This afternoon I did a 45 minute show at Mineral Springs Estate, one of the nicest senior housing complexes I’ve ever seen. It is not a nursing home, although I think it has a nursing home wing. Many of the residents were ambulatory and mentally alert, though, as most of the facility is for folks who need assisted care but not nursing care.
The facility is beautiful, with a large lobby and a grand staircase as you walk in. I performed in the courtyard. It’s actually indoors, but has the feel of a courtyard with high ceilings, benches and tables and lots of open space.
I wish I could say it was a good show, but my juggling was poor right from the start. My three ball multiplex opening throw was out of control, and I had to retrieve a lost ball before I even started to juggle! I dropped several times in “When the Saints Go Marching In”,, my opening three ball routine, including my closing trick, a scissors jump over a bouncing ball into the (normally) final catch of the routine. After this my routines got better, but there were still plenty of careless mistakes that seemed to reflect being tired on this my last day of spring break. One up side was a flawless performance of “Hallelujah”, a double balance board / numbers routine.
The audience was appreciative nonetheless, and one lady asked for my card, telling me how much she enjoyed the show. This makes it all worthwhile. Another said with a giggle, “We liked your tricks, but we probably won’t remember them for very long.” Dementia humor: gotta respect that. Perhaps they have forgotten my mistakes already, too.

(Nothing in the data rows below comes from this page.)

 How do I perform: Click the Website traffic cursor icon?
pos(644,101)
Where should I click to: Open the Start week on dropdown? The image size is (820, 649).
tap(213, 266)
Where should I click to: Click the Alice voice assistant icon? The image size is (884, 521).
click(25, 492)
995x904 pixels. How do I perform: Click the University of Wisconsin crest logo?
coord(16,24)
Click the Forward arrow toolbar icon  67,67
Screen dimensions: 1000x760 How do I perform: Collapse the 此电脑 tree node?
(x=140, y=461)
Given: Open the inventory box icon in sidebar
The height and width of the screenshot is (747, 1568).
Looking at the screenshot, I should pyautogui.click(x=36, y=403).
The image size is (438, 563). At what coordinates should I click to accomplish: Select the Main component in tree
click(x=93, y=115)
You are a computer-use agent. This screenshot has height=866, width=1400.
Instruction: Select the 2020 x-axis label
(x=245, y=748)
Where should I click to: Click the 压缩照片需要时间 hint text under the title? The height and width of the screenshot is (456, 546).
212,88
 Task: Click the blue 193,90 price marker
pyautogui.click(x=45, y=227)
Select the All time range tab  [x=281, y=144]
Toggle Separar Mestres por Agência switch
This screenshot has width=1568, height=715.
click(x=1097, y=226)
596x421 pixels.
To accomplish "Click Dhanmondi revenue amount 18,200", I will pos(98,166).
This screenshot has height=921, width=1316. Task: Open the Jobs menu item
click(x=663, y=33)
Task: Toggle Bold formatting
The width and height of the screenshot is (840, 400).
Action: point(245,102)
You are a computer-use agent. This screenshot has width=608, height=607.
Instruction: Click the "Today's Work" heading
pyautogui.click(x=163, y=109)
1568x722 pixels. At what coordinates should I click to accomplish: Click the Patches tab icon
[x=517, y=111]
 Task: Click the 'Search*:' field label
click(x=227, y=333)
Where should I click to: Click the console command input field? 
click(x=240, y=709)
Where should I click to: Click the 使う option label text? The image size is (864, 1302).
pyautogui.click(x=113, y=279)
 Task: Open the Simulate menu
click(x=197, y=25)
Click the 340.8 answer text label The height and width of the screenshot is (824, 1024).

Why, after decades of performing, do I still get so down after a bad show? That’s just how I’m wired, I guess. That’s also how I avoid a second bad show…After a bad show, I strive to work harder, concentrate more, and do better the next time. All that said, though, I need to remember that it’s not about ME. It’s about lifting up the name of Jesus. I guess one thing I can say is, as rough as my juggling was today, I kept a positive attitude during the show. I suppose (and hope) that in itself can glorify God.